In a War, I would be the Villain
As night falls over the besieged city of Pogren, I once again set out from the shelter I share with my companions to scavenge for food, medicine and weapons to protect ourselves from nearby bandits. In the past few days, they’ve taken just about everything we had. Our food, clean water and even our books are now gone. Forever lost in a city that has been savaged for some time.
On this night, I come across an abandoned garage, or so I thought. As I enter this ramshackle ruin through a blown out hole in the side of the building, a man with a gun comes up to me. He needs medicine for his father and is willing to trade what he has if I’ve got any on my person.
After considering what he had to say, I draw my weapon, an axe, and beat him and his father to death. After staring at their corpses for a brief moment, I take their property and hurriedly run back to home. In my mind, I needed what they had more than they did. I was more important.
Thankfully I’ve never had to experience that kind of scenario in real life, but in This War of Mine, the new game from Polish developer 11 Bit Studios, I did. And strangely, I felt something whilst playing this game that I’ve never felt before in all my years of playing FPS’s and RPG’s. I felt guilty and even sad about what I had done to these fictional characters in a fictional city.

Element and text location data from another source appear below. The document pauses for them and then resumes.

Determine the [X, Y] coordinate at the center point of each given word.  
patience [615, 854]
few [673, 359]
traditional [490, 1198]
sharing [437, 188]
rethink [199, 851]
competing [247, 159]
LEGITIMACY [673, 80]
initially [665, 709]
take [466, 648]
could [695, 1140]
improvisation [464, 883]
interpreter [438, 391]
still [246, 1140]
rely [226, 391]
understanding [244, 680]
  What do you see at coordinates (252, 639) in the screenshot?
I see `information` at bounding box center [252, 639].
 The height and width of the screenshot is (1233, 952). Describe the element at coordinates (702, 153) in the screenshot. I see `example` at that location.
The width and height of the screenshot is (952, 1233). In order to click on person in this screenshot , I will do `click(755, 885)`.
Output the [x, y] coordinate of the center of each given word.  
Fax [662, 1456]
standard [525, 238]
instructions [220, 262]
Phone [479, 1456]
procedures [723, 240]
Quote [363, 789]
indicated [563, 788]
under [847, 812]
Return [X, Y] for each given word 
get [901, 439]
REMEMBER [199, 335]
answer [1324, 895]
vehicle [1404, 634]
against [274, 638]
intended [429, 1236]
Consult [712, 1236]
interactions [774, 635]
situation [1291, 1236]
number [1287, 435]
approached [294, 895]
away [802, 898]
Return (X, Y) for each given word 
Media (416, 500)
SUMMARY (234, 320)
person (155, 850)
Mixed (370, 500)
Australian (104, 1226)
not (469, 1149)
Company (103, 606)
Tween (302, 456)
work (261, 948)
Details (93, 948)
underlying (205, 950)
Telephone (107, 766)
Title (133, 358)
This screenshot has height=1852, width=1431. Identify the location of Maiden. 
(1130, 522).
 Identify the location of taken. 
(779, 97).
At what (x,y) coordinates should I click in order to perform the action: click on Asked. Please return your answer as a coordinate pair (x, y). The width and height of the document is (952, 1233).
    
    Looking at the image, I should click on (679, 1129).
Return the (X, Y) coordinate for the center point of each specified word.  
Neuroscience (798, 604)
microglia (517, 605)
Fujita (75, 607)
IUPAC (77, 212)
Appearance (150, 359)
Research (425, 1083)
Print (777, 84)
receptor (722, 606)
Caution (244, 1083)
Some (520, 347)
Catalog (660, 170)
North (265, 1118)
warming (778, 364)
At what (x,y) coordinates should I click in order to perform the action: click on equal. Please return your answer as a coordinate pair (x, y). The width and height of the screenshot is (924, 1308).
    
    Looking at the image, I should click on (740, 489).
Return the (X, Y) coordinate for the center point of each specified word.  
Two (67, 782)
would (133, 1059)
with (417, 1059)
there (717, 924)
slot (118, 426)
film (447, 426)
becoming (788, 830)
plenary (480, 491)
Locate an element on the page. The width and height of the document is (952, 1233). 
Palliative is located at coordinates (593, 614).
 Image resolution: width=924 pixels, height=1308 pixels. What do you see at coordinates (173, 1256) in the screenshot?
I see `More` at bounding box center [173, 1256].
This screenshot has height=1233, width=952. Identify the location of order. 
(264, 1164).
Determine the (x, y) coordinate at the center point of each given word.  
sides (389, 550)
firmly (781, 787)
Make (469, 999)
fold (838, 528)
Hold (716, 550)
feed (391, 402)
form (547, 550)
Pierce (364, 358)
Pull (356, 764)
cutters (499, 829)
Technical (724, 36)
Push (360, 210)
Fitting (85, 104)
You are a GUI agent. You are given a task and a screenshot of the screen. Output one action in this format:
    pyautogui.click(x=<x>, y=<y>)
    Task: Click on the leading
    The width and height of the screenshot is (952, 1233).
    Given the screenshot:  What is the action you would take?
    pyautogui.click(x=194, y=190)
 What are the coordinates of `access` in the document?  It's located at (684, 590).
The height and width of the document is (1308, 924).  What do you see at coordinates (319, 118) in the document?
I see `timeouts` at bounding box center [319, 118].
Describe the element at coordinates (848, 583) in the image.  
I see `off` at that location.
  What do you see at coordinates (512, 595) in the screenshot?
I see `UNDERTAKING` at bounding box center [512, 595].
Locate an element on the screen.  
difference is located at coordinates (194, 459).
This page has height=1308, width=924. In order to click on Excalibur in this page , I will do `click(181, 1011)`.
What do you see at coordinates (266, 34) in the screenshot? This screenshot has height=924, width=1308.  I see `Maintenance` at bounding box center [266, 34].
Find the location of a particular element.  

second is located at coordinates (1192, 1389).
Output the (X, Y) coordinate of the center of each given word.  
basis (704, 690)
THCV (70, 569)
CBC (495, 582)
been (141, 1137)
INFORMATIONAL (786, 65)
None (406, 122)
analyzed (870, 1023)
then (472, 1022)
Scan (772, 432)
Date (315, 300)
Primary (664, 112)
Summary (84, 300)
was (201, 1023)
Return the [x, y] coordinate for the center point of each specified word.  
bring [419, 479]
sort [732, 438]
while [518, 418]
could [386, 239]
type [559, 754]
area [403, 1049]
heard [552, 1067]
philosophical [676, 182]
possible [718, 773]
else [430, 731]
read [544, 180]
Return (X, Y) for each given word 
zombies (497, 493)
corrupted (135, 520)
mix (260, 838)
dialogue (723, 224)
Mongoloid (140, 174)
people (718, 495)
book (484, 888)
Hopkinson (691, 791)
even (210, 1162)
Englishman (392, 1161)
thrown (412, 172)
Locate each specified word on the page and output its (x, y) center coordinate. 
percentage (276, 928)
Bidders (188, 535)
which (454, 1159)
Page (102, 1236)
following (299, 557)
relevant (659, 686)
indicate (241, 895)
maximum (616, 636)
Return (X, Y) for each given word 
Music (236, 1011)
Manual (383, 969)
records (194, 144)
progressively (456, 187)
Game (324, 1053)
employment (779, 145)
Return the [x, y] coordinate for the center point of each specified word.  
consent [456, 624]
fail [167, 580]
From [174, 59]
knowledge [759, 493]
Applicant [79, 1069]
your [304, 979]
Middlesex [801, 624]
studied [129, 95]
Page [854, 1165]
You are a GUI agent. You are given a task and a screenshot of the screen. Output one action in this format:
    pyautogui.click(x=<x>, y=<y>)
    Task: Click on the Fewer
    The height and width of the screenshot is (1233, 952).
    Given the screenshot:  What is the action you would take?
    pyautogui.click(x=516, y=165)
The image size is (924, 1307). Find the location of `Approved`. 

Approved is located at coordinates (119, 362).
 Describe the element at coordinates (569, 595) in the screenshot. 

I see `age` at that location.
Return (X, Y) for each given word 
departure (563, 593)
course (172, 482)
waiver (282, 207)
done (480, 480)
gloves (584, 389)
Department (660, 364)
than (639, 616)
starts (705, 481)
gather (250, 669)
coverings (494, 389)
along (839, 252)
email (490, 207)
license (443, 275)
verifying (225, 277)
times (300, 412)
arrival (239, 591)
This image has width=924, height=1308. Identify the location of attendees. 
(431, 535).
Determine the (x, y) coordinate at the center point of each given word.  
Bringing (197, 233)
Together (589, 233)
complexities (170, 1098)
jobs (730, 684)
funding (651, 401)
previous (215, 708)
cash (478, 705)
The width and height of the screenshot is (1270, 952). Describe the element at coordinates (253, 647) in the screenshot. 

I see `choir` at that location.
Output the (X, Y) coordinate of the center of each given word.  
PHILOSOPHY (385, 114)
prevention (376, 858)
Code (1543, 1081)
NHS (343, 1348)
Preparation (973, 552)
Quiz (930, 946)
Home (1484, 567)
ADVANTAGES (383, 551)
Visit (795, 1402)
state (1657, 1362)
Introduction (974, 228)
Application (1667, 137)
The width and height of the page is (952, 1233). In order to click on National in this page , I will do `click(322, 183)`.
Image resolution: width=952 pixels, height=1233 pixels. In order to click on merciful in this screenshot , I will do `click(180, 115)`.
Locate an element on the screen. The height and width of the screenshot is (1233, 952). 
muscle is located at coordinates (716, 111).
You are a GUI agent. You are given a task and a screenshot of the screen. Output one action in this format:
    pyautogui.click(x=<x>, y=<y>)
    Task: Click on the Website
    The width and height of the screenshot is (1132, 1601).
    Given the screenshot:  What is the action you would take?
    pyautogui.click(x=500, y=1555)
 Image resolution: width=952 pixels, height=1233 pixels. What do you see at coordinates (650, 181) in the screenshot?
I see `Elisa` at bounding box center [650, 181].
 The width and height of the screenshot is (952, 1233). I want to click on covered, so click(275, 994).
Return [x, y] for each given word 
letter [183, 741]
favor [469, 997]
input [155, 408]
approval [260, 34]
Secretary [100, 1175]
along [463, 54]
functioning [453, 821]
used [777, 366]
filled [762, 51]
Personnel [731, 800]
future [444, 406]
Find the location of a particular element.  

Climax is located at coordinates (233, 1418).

In so many war games, the player gets to live out a power fantasy that likely goes through the minds of most 11 year old boys at some point in the day. You get to be the strong and gruff hero, racing through tight corridors while firing your weapon at a group of people who usually have a different skin color than you and speak a different language. In those games, you never see the civilians who are likely cowering with fear in the buildings that your missed shots bounce off.
That’s what makes this small game so brilliant. In this piece, you’re not that clichéd hero. Instead, you’re an average Joe, caught up in a conflict that you don’t care for and don’t particularly understand. You have addictions, useless skills and are not particularly tough.
To the less intelligent gamer, that probably wouldn’t sound like a lot of fun. “You can’t win this game, it’s impossible”, they would whine. But you know what, that’s the point. In real war, you likely wouldn’t survive. There would be no happy ending for you, no post-credits scene of you lounging on a lawn chair while your wife cooks some food on the nearby barbeque in the yard.
So I encourage you dear reader, go pick up this game. It costs about $20.00 and I can assure you, it’s well worth the price. It may be tough to win, but you’ll learn a lot about yourself, some good things and some bad. You may not like the latter, but it’ll make you grow as a human being.